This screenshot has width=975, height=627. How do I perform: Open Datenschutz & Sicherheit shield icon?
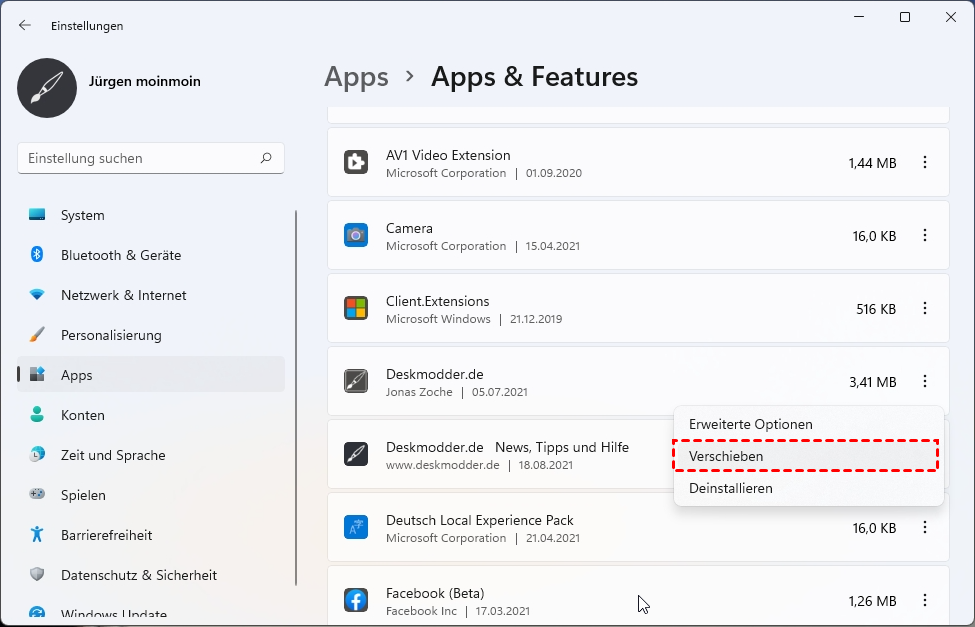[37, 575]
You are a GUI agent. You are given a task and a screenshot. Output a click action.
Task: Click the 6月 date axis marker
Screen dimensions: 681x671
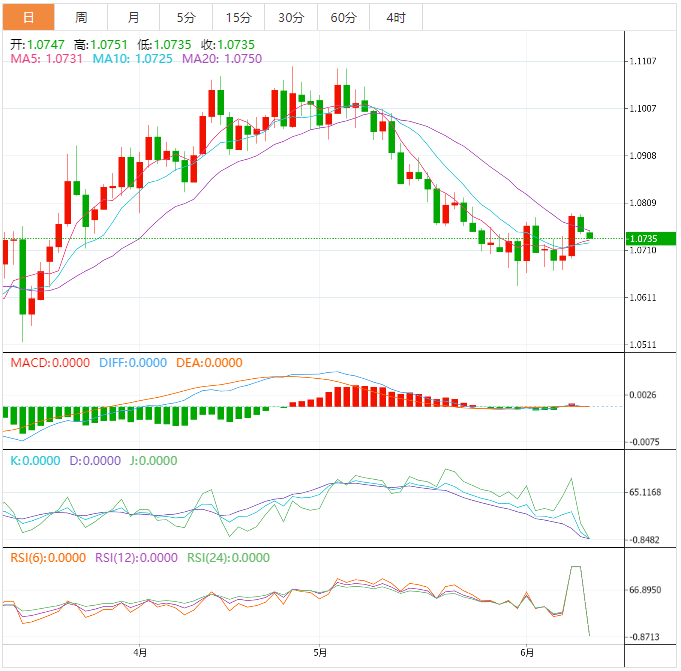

_ _ _ _ _

WORK ORDER: Return all records exactly; no pictures.

EXPECTED ANSWER:
This screenshot has width=975, height=627. How do I perform: Open Datenschutz & Sicherheit shield icon?
[37, 575]
You are a GUI agent. You are given a task and a screenshot. Output a click action.
Task: Click the 6月 date axis marker
Screen dimensions: 681x671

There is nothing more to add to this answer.